Omisirge (omidubicel) and RegeneCyte (HPC Cord Blood) are FDA‑approved, cord blood–derived allogeneic hematopoietic progenitor cell therapies intended to accelerate hematopoietic recovery after transplantation and thereby reduce infection risk and utilization of healthcare resources when used with appropriate conditioning regimens. Omisirge is a nicotinamide‑modified product approved for patients ≥ 12 years of age undergoing umbilical cord blood transplantation after MAC and has been shown in a phase 3 randomized trial to shorten time to neutrophil recovery (median ~12 days vs ~22 days), reduce bacterial/fungal infections, and decrease hospital and ICU lengths of stay. RegeneCyte is approved for unrelated donor hematopoietic progenitor cell transplantation in conjunction with an appropriate preparative regimen for hematopoietic and immunologic reconstitution and has demonstrated hematopoietic reconstitution across multiple studies with reductions in time to neutrophil, erythrocyte, and platelet recovery.

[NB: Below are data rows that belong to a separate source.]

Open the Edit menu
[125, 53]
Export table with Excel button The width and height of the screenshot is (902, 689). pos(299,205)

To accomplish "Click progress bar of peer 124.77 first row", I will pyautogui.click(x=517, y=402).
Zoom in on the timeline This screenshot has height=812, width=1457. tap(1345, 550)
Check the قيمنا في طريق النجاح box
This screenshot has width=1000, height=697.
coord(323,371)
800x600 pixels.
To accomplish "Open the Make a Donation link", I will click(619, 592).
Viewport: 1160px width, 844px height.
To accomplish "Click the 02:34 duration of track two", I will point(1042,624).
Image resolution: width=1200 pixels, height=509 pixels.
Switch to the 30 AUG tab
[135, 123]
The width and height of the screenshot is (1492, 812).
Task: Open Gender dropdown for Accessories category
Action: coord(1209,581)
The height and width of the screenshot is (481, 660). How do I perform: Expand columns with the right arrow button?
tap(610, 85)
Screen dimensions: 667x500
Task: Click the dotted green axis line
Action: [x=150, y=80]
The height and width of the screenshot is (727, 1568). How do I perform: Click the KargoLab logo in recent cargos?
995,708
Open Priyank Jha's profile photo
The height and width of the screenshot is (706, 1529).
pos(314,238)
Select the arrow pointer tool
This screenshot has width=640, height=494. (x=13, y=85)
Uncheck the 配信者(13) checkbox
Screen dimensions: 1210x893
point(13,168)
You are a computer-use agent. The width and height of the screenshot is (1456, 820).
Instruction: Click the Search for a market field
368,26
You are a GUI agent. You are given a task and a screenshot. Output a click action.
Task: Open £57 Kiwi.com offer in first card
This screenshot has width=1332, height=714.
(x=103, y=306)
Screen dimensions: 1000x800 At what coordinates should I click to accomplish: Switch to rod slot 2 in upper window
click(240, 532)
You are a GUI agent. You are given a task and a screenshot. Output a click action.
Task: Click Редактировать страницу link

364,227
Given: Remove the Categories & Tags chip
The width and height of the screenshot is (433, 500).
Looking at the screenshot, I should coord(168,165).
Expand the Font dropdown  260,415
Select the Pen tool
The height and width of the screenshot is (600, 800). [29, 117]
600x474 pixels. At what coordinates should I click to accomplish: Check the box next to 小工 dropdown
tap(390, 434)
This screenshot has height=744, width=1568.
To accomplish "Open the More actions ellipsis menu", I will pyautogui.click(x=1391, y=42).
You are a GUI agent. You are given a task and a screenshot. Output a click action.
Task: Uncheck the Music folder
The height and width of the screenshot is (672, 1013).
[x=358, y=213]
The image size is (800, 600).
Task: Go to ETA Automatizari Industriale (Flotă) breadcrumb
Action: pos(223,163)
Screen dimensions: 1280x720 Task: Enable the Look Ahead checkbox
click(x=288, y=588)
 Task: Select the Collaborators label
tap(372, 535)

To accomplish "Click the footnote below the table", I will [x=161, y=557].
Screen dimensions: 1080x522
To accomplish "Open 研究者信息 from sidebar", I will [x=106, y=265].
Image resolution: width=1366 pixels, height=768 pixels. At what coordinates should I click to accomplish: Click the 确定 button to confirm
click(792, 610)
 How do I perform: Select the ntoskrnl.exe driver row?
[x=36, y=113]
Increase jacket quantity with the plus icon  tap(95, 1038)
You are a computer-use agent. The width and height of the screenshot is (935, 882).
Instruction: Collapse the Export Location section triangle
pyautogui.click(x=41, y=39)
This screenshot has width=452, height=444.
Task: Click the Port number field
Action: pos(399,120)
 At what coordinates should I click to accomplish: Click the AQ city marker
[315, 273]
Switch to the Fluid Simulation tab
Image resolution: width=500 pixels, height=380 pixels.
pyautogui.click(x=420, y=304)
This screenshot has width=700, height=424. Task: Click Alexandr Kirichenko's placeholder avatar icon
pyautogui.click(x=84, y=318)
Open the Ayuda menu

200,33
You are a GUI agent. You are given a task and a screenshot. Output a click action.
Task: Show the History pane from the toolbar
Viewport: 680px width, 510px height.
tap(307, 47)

When requesting coverage, providers must document that members meet the specific medical necessity criteria for the selected product (for Omisirge: age ≥ 12 years, diagnosis of hematologic malignancy, planned umbilical cord blood transplantation following myeloablative conditioning, and that the request is for one administration post‑MAC; for RegeneCyte: plan for an unrelated donor hematopoietic progenitor cell transplantation, use of an appropriate preparative regimen for hematopoietic and immunologic reconstitution, and a qualifying disorder affecting the hematopoietic system). These products are intended to reduce time to hematopoietic recovery and the incidence of infection, thereby potentially lowering downstream resource utilization when used in accordance with the policy criteria.